■ Task statement
When you reach the line containing "Task: Activate the hand pan tool", begin copying exactly, and keep going through the last line of the records below, copying nothing before it.

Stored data
▼

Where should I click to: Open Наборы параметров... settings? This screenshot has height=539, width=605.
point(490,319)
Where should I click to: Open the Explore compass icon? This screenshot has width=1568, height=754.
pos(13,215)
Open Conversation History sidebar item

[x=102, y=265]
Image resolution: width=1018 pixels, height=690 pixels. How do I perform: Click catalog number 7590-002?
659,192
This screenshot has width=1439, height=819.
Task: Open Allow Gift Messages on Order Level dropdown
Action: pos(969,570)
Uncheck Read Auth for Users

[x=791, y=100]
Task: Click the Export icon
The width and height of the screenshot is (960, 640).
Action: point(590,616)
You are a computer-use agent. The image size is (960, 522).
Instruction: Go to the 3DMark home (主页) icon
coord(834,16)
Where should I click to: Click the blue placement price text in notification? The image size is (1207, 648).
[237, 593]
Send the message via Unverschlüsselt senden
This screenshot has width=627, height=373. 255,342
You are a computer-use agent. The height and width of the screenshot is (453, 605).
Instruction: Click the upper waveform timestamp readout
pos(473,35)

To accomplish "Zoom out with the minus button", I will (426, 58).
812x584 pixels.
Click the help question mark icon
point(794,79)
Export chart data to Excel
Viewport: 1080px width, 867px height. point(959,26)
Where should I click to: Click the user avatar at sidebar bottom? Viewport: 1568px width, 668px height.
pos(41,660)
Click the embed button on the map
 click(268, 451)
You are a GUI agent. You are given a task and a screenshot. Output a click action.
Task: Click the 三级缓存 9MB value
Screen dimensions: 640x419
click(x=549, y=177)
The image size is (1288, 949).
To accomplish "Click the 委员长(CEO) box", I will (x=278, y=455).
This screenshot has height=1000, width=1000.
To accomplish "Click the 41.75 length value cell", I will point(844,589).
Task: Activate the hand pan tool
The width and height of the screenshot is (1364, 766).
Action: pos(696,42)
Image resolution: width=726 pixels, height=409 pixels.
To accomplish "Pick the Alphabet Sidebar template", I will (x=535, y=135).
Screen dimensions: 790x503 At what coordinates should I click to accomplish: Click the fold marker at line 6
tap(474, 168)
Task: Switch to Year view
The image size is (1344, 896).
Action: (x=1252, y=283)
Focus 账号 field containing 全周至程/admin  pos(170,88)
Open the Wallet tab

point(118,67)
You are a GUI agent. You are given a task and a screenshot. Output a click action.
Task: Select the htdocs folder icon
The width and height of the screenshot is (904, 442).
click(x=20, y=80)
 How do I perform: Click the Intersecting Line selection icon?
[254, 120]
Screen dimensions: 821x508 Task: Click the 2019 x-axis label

▲

■ Solved problem
Task: Activate the hand pan tool
The width and height of the screenshot is (1364, 766).
Action: pos(696,42)
Image resolution: width=726 pixels, height=409 pixels.
To accomplish "Pick the Alphabet Sidebar template", I will (x=535, y=135).
Screen dimensions: 790x503 At what coordinates should I click to accomplish: Click the fold marker at line 6
tap(474, 168)
Task: Switch to Year view
The image size is (1344, 896).
Action: (x=1252, y=283)
Focus 账号 field containing 全周至程/admin  pos(170,88)
Open the Wallet tab

point(118,67)
You are a GUI agent. You are given a task and a screenshot. Output a click action.
Task: Select the htdocs folder icon
The width and height of the screenshot is (904, 442).
click(x=20, y=80)
 How do I perform: Click the Intersecting Line selection icon?
[254, 120]
Screen dimensions: 821x508 Task: Click the 2019 x-axis label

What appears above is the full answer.